- Task prompt
Each record below is to be copied word for word, with pictures removed.

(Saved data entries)
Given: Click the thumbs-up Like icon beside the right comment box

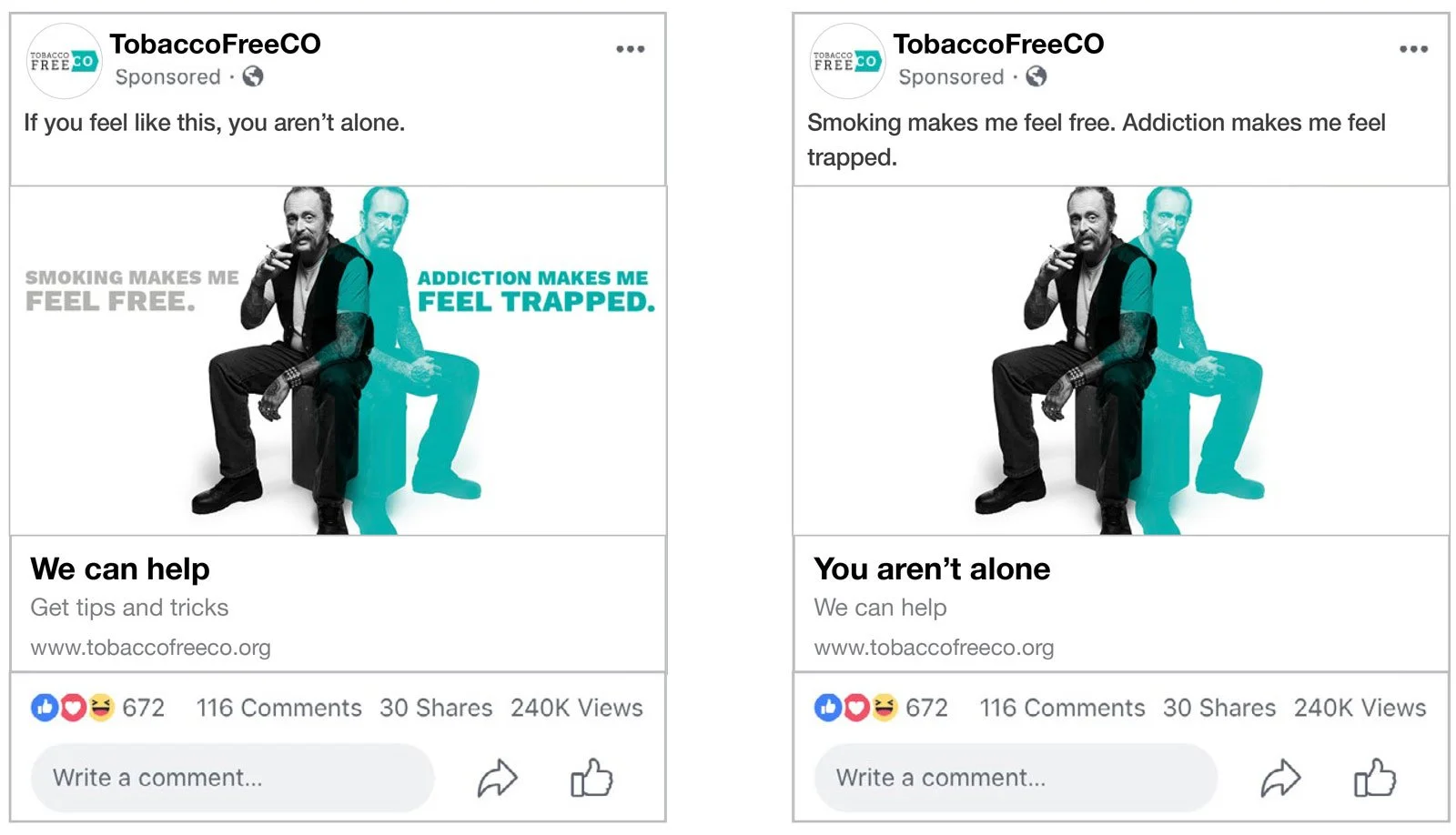Looking at the screenshot, I should 1374,778.
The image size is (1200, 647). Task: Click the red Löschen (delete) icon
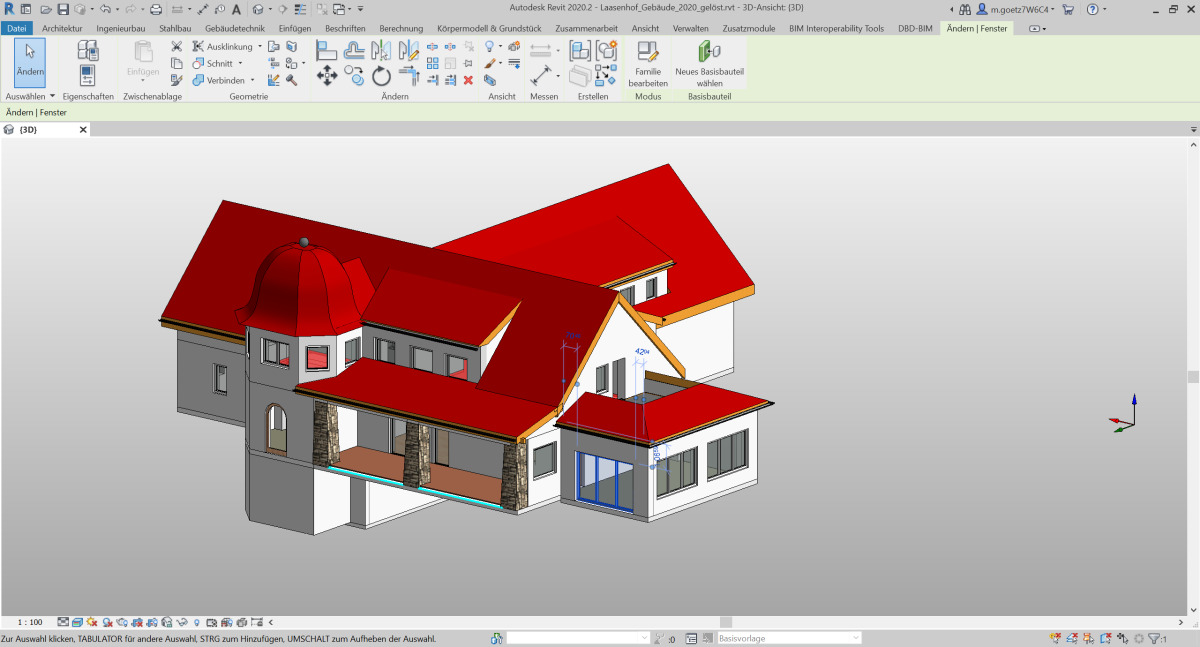coord(469,80)
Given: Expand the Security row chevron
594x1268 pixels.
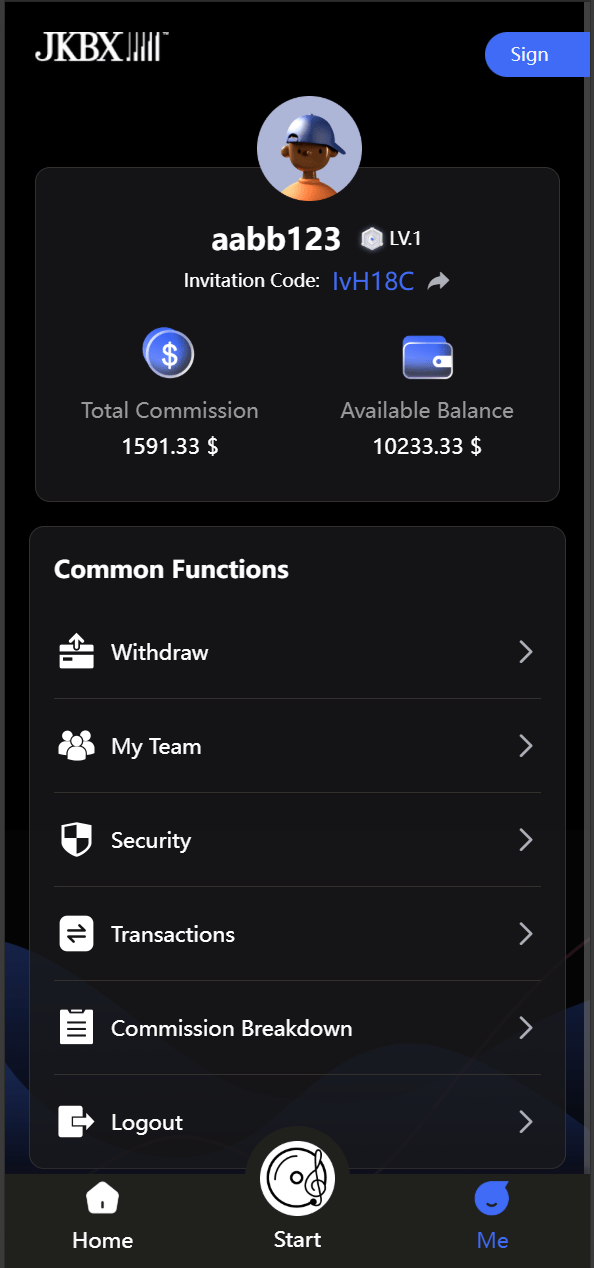Looking at the screenshot, I should (526, 840).
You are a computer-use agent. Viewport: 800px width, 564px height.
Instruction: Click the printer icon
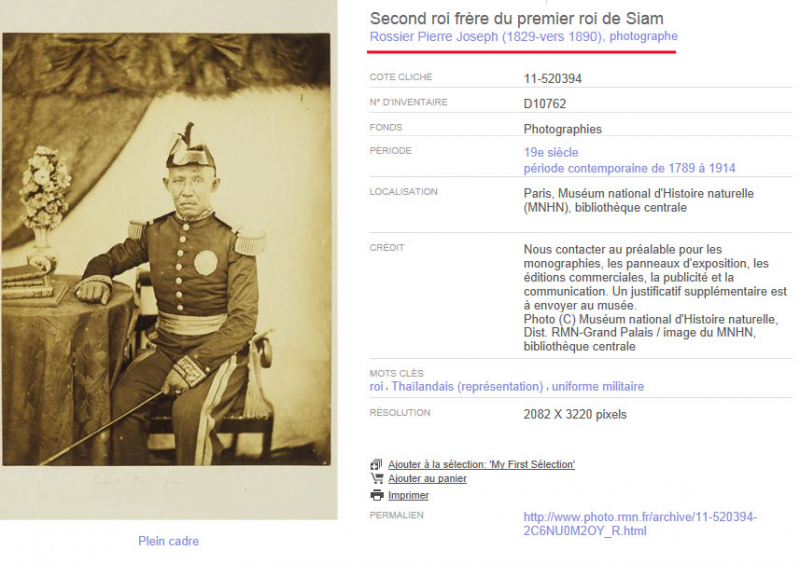377,495
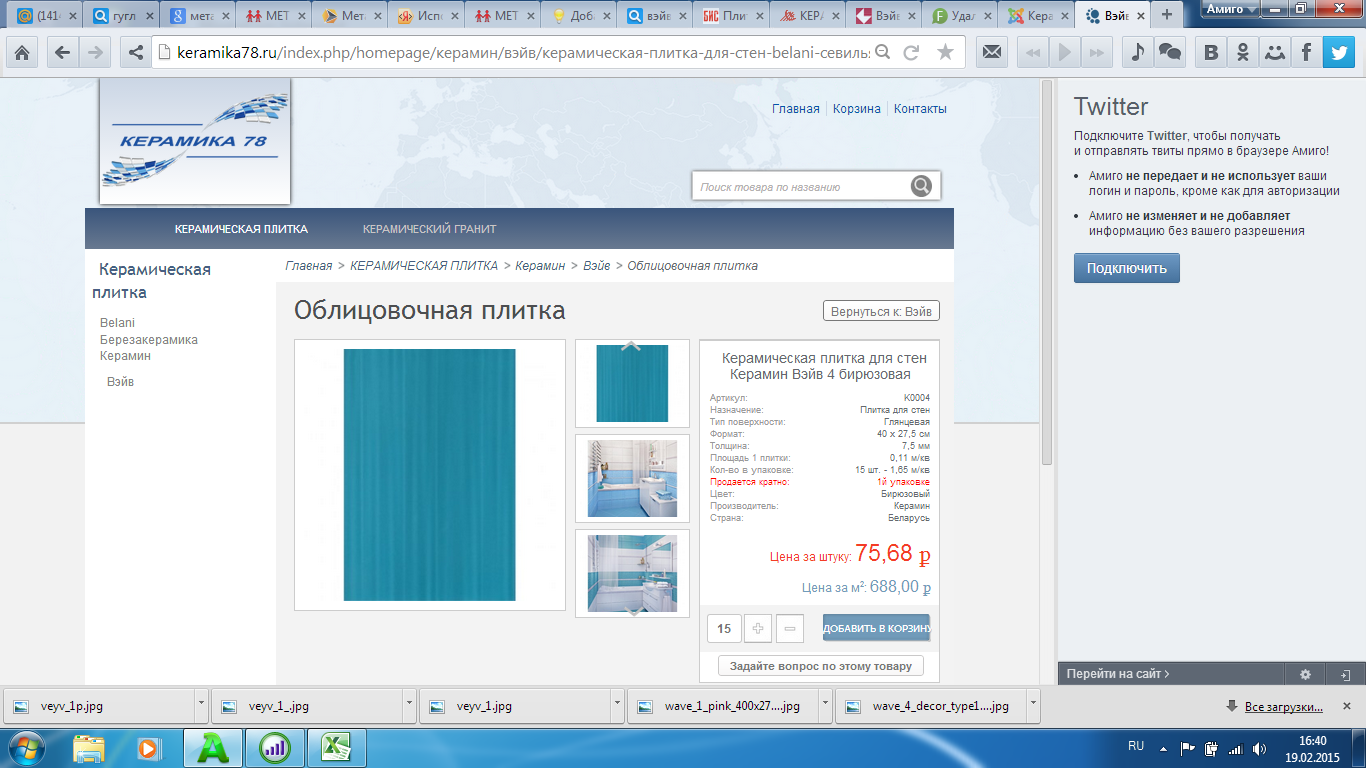Open the Корзина link

click(858, 108)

- Written answer
Given: Click the thumbs-up Like icon beside the right comment box

Looking at the screenshot, I should 1374,778.
The image size is (1200, 647). Task: Click the red Löschen (delete) icon
coord(469,80)
Given: Expand the Security row chevron
594x1268 pixels.
Looking at the screenshot, I should (526, 840).
You are a computer-use agent. Viewport: 800px width, 564px height.
Instruction: Click the printer icon
377,495
Open the Корзина link

click(858, 108)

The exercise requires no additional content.